* DATA EXCERPTS
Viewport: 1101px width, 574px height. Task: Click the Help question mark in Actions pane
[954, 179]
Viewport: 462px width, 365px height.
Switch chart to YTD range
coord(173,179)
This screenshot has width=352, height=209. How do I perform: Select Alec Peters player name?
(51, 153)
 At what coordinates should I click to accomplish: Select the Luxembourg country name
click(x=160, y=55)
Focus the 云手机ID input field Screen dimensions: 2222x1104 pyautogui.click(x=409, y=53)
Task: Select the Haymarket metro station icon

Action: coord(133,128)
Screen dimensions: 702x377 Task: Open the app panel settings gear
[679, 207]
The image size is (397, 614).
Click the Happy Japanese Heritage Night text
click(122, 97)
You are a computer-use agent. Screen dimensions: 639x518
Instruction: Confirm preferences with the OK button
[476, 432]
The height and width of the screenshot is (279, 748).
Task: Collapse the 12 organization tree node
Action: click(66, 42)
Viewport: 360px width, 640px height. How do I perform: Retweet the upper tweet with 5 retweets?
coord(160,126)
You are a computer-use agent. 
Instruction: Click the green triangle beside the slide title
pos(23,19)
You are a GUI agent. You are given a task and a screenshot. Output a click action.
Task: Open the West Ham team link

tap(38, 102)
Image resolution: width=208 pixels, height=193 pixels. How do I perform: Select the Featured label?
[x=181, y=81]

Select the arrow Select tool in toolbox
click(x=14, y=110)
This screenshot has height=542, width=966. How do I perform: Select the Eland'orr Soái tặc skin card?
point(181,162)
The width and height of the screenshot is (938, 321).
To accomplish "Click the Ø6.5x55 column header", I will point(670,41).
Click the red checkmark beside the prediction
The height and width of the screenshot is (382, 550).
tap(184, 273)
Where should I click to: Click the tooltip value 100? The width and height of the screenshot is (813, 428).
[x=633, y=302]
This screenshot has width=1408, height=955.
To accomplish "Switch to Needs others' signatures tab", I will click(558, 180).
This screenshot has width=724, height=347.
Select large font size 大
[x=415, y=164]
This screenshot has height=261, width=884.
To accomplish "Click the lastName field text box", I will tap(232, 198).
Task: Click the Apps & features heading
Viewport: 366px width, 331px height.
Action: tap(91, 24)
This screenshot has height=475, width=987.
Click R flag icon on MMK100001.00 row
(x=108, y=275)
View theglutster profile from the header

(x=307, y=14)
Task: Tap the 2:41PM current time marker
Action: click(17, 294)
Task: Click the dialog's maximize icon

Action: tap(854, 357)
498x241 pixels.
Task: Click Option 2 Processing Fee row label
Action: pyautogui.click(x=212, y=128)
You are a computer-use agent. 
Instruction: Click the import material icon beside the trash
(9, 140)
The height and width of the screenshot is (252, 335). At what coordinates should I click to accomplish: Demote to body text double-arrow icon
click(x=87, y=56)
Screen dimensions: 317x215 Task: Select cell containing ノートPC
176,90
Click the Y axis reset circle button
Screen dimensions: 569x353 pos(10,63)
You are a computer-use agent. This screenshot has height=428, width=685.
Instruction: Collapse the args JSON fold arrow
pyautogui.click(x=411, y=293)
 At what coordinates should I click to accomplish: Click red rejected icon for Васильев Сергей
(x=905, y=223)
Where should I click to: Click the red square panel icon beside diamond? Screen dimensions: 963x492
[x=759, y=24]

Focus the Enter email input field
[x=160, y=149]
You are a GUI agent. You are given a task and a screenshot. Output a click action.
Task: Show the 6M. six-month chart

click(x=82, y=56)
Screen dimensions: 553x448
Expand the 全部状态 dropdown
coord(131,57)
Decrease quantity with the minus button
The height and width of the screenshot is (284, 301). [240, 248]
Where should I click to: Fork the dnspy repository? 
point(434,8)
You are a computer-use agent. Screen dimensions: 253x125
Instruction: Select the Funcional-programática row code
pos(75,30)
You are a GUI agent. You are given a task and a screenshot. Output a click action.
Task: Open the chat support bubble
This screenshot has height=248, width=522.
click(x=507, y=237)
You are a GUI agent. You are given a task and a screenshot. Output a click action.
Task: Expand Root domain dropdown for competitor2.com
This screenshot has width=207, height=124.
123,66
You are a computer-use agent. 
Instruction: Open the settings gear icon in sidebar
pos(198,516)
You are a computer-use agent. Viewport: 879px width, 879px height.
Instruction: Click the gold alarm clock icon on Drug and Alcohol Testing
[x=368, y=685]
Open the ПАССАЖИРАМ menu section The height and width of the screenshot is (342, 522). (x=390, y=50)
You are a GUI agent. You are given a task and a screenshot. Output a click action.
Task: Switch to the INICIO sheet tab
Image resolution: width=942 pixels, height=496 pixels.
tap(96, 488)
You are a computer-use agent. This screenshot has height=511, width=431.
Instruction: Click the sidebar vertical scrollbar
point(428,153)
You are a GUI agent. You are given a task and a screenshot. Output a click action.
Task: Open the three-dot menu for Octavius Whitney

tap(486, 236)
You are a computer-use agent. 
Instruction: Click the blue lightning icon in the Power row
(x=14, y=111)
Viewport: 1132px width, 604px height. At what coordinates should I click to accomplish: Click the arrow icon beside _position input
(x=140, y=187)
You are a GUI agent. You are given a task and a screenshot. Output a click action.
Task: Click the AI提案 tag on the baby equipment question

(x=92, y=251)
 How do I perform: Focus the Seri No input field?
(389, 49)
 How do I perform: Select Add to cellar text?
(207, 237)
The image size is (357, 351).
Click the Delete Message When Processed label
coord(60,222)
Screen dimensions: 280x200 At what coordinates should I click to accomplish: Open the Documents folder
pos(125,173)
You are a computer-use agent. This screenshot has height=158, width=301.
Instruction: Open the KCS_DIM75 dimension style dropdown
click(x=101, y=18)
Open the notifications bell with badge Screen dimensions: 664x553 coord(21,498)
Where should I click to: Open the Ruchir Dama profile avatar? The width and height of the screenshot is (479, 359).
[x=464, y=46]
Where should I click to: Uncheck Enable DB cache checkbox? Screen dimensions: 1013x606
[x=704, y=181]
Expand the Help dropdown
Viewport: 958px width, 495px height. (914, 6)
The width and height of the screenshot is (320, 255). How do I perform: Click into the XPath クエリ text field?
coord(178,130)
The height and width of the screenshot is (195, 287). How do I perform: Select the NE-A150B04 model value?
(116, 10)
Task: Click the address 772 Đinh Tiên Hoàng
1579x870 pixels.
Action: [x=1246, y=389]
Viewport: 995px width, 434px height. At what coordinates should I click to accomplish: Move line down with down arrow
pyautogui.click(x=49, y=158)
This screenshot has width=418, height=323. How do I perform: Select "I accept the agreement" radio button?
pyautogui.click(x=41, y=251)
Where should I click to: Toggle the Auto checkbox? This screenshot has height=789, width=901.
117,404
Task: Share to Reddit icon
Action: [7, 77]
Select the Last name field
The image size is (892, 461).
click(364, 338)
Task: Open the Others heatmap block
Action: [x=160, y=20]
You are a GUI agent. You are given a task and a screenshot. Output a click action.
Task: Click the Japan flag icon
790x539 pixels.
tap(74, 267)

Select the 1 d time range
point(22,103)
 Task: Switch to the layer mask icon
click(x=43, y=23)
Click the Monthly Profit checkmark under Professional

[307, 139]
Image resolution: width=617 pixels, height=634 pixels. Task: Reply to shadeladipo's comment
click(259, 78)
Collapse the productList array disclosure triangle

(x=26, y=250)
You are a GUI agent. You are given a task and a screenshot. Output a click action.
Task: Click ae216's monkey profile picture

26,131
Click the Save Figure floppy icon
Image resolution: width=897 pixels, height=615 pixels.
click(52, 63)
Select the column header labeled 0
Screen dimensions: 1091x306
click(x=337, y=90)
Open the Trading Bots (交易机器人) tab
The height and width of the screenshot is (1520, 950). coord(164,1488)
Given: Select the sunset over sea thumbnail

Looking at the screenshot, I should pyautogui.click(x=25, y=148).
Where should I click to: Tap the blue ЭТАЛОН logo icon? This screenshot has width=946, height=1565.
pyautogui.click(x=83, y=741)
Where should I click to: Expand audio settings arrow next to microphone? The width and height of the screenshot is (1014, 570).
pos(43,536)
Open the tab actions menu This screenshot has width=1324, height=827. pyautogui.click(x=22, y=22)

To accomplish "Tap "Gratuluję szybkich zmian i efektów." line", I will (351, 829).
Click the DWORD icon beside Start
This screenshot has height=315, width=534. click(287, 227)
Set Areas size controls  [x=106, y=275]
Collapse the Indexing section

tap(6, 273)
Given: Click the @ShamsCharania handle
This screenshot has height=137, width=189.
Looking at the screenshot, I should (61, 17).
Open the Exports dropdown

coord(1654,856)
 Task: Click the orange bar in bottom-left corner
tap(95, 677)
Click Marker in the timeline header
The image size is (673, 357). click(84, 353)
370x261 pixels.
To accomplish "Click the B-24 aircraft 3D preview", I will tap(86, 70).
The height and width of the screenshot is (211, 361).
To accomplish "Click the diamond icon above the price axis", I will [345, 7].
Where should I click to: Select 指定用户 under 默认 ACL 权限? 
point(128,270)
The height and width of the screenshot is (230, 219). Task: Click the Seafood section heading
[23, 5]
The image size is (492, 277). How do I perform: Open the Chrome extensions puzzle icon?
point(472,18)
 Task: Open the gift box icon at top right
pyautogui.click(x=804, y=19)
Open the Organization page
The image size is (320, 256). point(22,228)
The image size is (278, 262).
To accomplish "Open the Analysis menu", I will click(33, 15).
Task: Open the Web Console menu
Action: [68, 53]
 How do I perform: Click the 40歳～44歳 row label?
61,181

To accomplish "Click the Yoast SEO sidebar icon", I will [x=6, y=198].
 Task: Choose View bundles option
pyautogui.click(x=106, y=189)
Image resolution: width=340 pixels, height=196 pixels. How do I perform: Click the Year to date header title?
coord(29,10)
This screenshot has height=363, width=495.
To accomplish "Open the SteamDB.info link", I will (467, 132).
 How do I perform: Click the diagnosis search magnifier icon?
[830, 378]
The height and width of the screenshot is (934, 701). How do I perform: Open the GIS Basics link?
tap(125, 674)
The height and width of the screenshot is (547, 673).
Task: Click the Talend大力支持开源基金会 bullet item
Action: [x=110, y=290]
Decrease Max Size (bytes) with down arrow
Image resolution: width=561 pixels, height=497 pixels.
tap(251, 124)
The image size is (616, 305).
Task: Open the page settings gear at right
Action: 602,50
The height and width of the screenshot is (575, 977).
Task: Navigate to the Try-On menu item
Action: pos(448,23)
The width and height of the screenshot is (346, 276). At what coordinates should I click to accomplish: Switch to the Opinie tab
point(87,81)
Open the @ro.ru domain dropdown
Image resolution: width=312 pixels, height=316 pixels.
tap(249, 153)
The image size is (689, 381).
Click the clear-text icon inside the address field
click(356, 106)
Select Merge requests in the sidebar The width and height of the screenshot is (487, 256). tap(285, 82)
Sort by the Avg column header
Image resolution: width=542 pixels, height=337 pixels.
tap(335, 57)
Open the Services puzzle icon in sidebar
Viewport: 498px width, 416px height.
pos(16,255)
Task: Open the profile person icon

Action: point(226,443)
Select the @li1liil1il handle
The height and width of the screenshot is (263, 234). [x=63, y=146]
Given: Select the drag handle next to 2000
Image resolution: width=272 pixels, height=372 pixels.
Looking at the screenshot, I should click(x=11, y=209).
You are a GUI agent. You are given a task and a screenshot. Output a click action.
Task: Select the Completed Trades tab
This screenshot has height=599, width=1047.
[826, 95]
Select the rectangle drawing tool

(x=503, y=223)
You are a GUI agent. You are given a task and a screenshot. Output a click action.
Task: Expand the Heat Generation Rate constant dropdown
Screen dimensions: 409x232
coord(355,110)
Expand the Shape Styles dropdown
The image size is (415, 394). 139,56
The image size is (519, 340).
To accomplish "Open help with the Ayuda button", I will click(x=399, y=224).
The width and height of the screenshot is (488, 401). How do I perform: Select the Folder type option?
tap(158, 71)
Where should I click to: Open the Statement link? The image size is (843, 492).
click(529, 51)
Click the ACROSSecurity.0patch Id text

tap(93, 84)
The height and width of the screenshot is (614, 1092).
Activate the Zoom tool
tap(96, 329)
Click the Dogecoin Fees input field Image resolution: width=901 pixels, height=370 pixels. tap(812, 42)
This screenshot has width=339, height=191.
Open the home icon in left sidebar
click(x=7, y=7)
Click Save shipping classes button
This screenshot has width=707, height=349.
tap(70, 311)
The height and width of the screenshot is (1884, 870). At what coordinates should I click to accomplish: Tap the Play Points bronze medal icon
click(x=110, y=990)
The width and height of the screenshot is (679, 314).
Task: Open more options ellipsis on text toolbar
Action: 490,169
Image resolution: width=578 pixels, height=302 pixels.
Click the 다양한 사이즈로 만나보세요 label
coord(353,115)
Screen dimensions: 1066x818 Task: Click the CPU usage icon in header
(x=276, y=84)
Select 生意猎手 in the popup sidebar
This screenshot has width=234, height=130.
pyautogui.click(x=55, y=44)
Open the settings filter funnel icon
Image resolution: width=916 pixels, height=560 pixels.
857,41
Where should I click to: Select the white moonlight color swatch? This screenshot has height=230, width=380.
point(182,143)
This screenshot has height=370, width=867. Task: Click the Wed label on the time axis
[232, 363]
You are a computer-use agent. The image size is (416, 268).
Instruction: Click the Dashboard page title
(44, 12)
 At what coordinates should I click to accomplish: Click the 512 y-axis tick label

* TRY IT
Every line in the entries above that mentions the word "computer" must be shown.

* OUTPUT FOR THIS EXERCISE
You are a computer-use agent. Screen dimensions: 639x518
You are a computer-use agent. 
You are a computer-use agent. 
You are a computer-use agent. This screenshot has height=428, width=685.
You are a computer-use agent. Screen dimensions: 253x125
You are a computer-use agent. 
You are a computer-use agent. Viewport: 879px width, 879px height.
You are a computer-use agent. This screenshot has height=511, width=431.
You are a computer-use agent. 
You are a computer-use agent. This screenshot has height=158, width=301.
You are a computer-use agent. The image size is (416, 268).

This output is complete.